One of my undergraduate physics professors enjoyed seeing presentations on topics related to the course material. Because the department was chronically under-funded and low on recruitment tools, working demos were often worth bonus marks. I took full advantage of this, building demonstration kits whenever possible. Below are two more noteworthy demos:
Liedenfrost effect
The liedenfrost effect can occur when a liquid is close to the surface of another body that is hotter than the liquid’s boiling point. The liquid will boil as it approaches the other body’s surface, producing an insulating layer of vapour. This effect can cause water droplets to last for long periods of time on a hot plate, or protect a person’s hand from freezing if submerged in liquid nitrogen. The poster below describes the effect in more detail:
We had read about one phenomena – machining a sawtooth pattern into the hot plate will induce a net horizontal force on the water droplets, causing them to accelerate. I am working on digging up a video demonstrating the effect.
We discovered a second phenomena – if excited by some external perturbation, the water droplets oscillate in space. Different masses of droplets cause different numbers of nodes in the oscillatory shape.
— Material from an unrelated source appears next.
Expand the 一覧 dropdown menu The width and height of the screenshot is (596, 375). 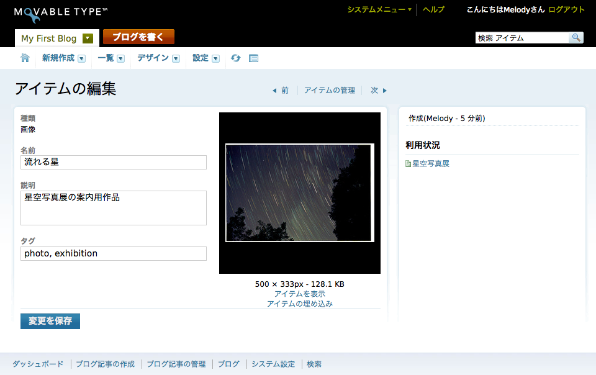tap(121, 58)
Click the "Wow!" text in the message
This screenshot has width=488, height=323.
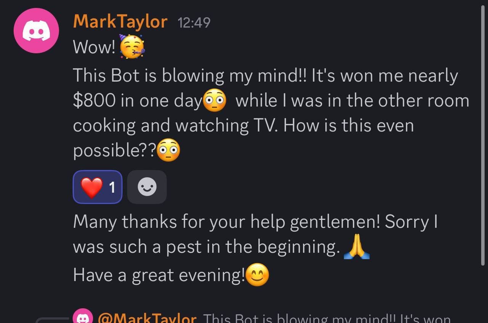94,47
We found that slow-motion videos of the effect can be mesmerizing to watch:
A classmate and I made an engine for a solid-state physics course. It does not use electromagnetic or chemical effects to function:
Try to guess how the engine works!
Hint 1
The water in the bowl is not at room temperature.
Hint 2
The material that the wire is made from is important.
How it works
The wire is made out of nitinol, a nickel-titanium alloy. Nitinol is a material that has two interesting properties: the [shape memory effect](https://en.wikipedia.org/wiki/Shape-memory_alloy), and [superelasticity](https://en.wikipedia.org/wiki/Pseudoelasticity).
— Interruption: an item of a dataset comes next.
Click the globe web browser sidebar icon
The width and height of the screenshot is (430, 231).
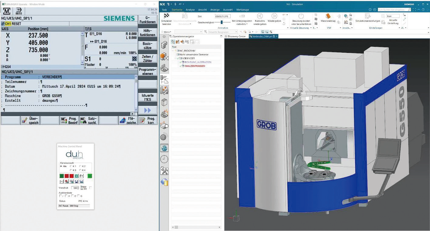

Superelasticity means that it can elastically (reversibly) deform under significantly higher strains than most other metals (up to ~10%). Practically, this means that a relatively thick wire can bend around a relatively small pulley without losing energy to inelastic deformation.
The shape memory effect means that the material can 'remember' what shape it was in. Practically, it means that the wire is 'programmed' to a specific shape when heated above some (high) temperature. When allowed to cool, it can be bent into a new shape, but if heated to some intermediate 'critical' temperature, it will re-shape itself into its 'programmed' shape.
This can be used to make a heat engine, as shown in the video. The nitinol wire is 'programmed' to be straight.
1. Cool wire approaches the hot water in the bowl.
2. As the wire in the bowl heats up, the wire straightens. As the temperature of the wire increases, the force increases.
3. Because the wire is on average hotter on the right-hand side of the pulley, the straightening force is stronger on that side. The wire also has less distance to travel in order to fully straighten. This means that more wire is pulled from the left-hand side of the pulley.
4. As the wire leaves the hot water, it slowly cools, reducing the straightening force.
Bill Hammond has an [excellent video](https://www.youtube.com/watch?v=wI-qAxKJoSU) on the topic if a visual demonstration is helpful, although I found his explanation of how the torque is generated a little hand-wavy. The paper [Thermobile Nitinol Engine by Frederick E Wang](https://saemobilus.sae.org/papers/thermobile-nitinol-engine-851495#view) discusses the mechanism in greater detail.